→ **WHAT YOU ARE ASKED TO DO**
Pick out all lines of the entries that include the word "computer" and copy them.

|---|

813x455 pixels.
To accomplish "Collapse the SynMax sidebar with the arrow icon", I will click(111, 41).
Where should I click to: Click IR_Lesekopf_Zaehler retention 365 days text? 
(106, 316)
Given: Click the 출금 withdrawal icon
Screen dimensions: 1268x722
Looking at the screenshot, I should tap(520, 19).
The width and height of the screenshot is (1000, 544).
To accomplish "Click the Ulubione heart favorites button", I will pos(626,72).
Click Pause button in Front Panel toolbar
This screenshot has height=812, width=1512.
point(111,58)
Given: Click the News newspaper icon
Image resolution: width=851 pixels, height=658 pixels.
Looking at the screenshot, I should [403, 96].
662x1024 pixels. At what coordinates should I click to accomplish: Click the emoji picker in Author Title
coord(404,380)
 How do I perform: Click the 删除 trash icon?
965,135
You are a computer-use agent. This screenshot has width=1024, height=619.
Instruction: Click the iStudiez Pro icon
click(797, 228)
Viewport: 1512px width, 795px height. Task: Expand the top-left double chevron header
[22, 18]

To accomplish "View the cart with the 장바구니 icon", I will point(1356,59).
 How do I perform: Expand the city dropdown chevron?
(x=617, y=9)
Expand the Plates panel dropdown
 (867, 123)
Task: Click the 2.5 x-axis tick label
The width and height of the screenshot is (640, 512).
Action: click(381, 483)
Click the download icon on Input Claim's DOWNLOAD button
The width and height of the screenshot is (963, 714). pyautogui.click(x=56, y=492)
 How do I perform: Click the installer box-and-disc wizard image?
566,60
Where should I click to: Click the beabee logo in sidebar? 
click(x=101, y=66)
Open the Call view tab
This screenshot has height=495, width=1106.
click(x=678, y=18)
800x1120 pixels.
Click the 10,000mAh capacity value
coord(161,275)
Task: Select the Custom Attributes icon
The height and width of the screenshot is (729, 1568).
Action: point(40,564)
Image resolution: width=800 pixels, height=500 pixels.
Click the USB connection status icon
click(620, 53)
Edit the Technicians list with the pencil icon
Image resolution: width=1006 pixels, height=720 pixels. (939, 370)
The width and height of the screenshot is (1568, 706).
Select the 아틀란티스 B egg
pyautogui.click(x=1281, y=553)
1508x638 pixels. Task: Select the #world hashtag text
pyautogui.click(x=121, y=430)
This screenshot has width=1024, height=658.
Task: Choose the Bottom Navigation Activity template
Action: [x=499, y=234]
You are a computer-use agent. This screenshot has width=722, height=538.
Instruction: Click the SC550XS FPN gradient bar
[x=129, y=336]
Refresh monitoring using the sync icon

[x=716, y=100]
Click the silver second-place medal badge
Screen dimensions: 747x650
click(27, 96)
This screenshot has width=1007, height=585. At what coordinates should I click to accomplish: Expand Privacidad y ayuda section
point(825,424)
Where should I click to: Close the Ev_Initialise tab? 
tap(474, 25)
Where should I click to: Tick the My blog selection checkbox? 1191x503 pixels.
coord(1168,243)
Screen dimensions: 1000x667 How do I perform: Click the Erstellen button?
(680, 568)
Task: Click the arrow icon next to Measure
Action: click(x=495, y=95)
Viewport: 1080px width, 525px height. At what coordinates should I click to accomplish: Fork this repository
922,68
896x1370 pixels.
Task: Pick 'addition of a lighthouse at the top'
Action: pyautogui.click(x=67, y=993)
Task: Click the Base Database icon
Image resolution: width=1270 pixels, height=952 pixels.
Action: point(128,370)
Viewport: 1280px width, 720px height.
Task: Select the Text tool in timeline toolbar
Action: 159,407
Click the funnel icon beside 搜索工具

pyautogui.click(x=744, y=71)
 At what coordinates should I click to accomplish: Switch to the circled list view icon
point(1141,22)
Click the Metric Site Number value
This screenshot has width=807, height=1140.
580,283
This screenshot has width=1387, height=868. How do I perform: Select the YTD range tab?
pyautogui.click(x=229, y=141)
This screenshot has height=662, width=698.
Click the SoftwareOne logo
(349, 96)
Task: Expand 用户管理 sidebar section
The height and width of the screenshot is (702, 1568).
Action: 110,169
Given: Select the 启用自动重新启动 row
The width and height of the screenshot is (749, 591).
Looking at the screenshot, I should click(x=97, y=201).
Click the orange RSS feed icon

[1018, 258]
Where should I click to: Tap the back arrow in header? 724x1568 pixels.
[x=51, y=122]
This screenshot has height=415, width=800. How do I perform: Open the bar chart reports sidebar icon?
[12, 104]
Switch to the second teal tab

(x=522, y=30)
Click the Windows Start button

|---|

→ **RESULT OF THIS EXERCISE**
You are a computer-use agent. This screenshot has width=1024, height=619.
You are a computer-use agent. This screenshot has width=722, height=538.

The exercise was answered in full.